Der Petersfels im Eiszeitpark Engen

Der Petersfels im Brudertal ( eine tiefe Schmelzwasserrinne der Rheingletscher ) diente Jägern in der Steinzeit  während ca. 1200 als Jägerstation.
Die erste archäologische Grabung  ( 1927 durch Eduard Peters ) brachte erstaunliches an den Tag. Feuersteinartefakte, Knochen- und Geweihgeräte und Knochen von eiszeitlichen Tieren in Hülle und Fülle.

Mit der Rodung der Umgebung des Petersfelsen und der Anlage von Biotopen wurde die Umgebung so umgestaltet wie Steinzeitjäger sie vor ca. 15 000 Jahren erlebten.

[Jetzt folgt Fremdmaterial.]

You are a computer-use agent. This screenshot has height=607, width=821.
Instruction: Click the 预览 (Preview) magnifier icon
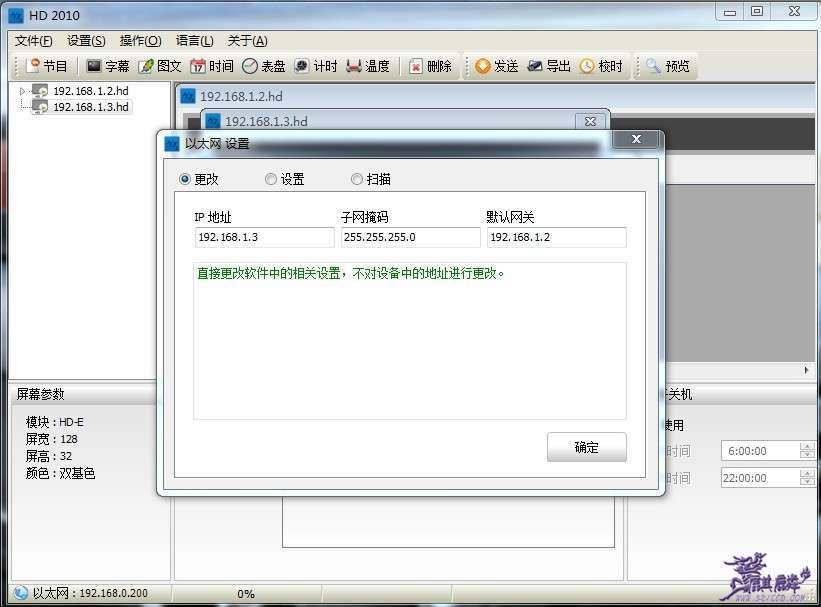pyautogui.click(x=653, y=66)
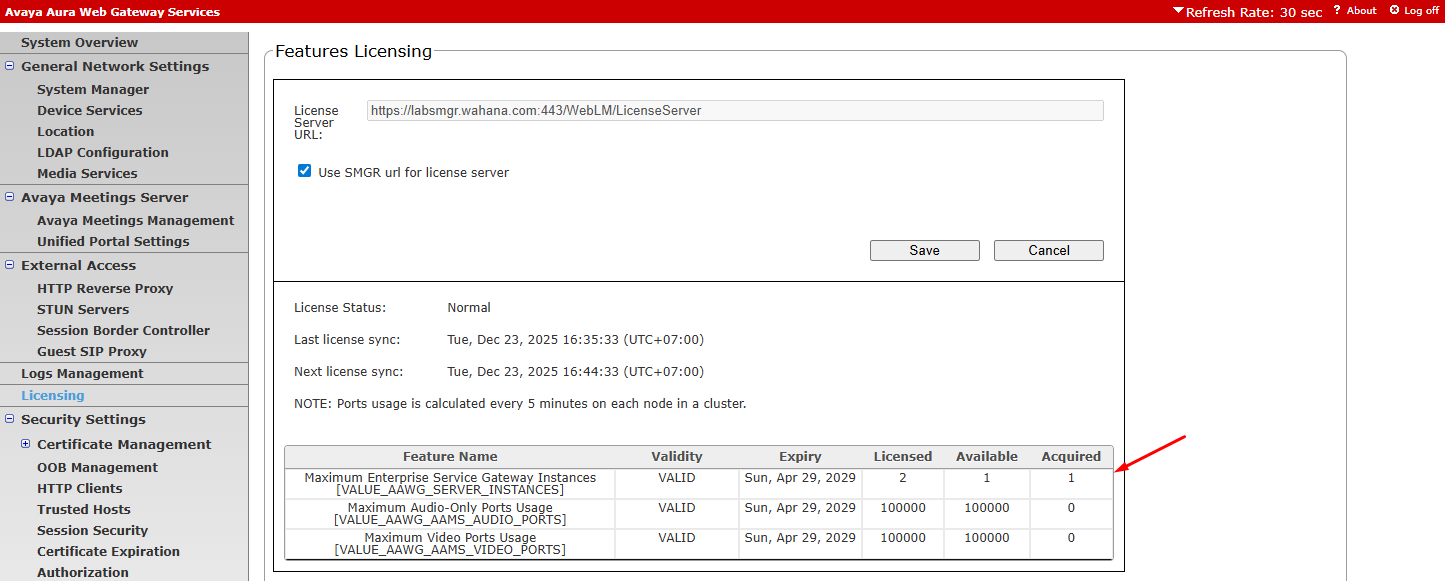
Task: Navigate to Trusted Hosts page
Action: point(84,509)
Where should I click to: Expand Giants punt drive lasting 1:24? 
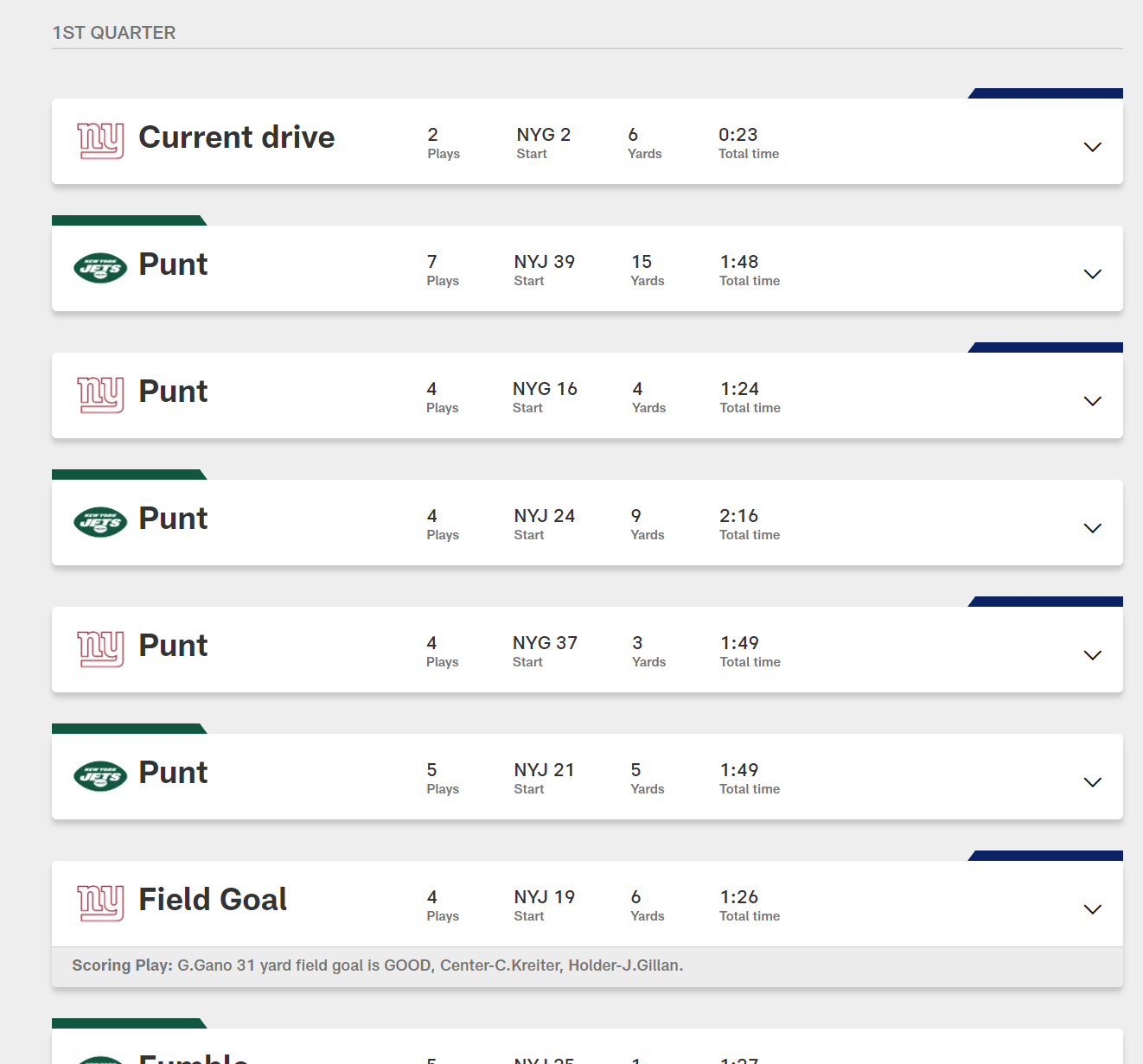[x=1092, y=401]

Der Eiszeitpark Engen entstand.

Es wurden Pflanzen angesiedelt, die hier vor ca. 15 000 Jahren wuchsen. Die späteiszeitlichen Pflanzen wie Wacholder, Trias und Latschenkiefer sind, auch dank der unermüdlichen Arbeit des Landschaftsgärtners Hans Joachim Kopp, hier wieder heimisch geworden. Auch findet man am Wasserlauf zum kleinen Hochmoor Wollgräser, Sauergräser, Zwergbirken, Tamarisken, Rauschbeeren und Moosbeeren.